2. the adaptor wedge of claim 1 wherein said side edge stiffener
includes spaced bolt holes and wherein said primary plate element
includes a number of bolt holes corresponding to said side edge
stiffener bolt holes.
3. The adaptor wedge of claim 2 wherein: said primary plate element
is disposed between two side edge stiffeners; and wherein bolts
extend through said side edge stiffener bolt holes and said primary
plate element bolt holes.
4. The adaptor wedge of claim 1 further including a secondary plate
element, said secondary plate element oriented perpendicular to
said orthogonal face.
5. The adaptor wedge of claim 4 wherein secondary plate element is
located at a distance from the centerline of adaptor wedge bolt
holes such that secondary leg serves as a stop member abuttable
against the side edge stiffener so as to align the centerlines of
said adaptor wedge bolt holes with the centerlines of the side edge
stiffener bolt holes.

Short problem 1: In the adaptor wedge claims, what is the primary plate element disposed between?
Short problem 2: Continue the adaptor wedge claims, starting after the last claim shown.

(Dataset rows)
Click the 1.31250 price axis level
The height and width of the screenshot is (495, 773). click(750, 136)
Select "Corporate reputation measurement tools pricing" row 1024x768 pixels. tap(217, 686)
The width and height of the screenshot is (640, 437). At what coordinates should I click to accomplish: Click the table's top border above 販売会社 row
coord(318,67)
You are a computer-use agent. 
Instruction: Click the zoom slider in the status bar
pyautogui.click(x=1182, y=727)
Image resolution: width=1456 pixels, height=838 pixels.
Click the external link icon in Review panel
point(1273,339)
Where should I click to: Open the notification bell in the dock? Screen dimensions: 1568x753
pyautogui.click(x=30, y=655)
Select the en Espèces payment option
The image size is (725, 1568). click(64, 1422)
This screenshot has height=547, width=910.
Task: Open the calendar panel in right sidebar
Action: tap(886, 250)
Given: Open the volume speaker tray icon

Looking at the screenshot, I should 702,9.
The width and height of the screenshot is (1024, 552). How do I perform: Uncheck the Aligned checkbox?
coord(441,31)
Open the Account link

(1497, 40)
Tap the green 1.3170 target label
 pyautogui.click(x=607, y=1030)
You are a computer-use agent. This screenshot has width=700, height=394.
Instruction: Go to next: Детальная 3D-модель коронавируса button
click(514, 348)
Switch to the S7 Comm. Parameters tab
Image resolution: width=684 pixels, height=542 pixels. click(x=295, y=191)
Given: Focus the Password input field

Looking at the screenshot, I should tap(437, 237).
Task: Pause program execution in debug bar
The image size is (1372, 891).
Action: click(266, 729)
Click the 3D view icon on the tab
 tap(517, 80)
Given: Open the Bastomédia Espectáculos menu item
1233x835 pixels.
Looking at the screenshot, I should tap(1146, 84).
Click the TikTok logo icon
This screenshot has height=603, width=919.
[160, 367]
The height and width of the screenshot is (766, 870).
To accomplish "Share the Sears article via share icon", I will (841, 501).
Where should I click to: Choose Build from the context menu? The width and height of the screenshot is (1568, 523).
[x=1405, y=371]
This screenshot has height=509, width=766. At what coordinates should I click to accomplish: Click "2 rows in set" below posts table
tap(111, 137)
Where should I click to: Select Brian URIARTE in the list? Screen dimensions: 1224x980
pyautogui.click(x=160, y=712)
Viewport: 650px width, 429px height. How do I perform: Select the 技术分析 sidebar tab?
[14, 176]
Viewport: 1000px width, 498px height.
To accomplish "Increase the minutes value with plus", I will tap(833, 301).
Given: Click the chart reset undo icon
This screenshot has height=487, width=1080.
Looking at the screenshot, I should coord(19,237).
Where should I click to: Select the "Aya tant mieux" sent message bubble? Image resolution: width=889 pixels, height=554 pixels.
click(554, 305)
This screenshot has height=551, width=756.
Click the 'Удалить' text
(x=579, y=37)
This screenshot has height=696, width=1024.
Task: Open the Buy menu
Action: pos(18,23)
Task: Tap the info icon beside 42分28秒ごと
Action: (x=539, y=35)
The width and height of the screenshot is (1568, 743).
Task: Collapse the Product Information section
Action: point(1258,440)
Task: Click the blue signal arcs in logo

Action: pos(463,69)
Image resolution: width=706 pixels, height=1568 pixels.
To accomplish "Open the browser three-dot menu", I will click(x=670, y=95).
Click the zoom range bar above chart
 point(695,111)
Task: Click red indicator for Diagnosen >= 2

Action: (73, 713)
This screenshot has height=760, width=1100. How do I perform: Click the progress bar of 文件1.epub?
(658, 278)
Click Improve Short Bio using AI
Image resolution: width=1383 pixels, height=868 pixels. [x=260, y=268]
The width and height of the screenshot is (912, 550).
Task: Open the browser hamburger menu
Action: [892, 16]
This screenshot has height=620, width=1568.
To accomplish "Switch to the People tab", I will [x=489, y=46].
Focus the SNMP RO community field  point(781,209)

Exercise answer 1: Two side edge stiffeners.

Exercise answer 2:
6. A variable-diameter tank construction system, said tank
including a number of curved tank wall panels, each tank wall panel
including an angle iron side edge stiffener along each vertical
side edge of said wall panel, said tank construction system
comprising: a primary plate element including an orthogonal face
and a beveled face; said orthogonal face and said beveled face
defining a wedge offset angle; said primary plate element disposed
between two adjacent side edge stiffeners; a number of spacer bars,
each spacer bar including a planar inner surface and a bevelled
surface; said spacer bevelled surface disposed at a spacer bar
offset angle relative to said inner surface; wherein said spacer
bar offset angle is substantially equal to said wedge offset
angle.
7. The tank construction system of claim 6 wherein: the number of
spacer bars is two; and wherein each said spacer bar offset angle
is substantially equal to one half said wedge offset angle.
8. The tank construction system of claim 7 wherein said side edge
stiffener includes spaced bolt holes and wherein: said primary
plate element includes a number of bolt holes corresponding to said
side edge stiffener bolt holes; and each spacer bar includes a
number of bolt holes corresponding to said side edge stiffener bolt
holes.
9. The tank construction system of claim 8 wherein said bevelled
surface is limited to the areas surrounding each spacer bar bolt
hole.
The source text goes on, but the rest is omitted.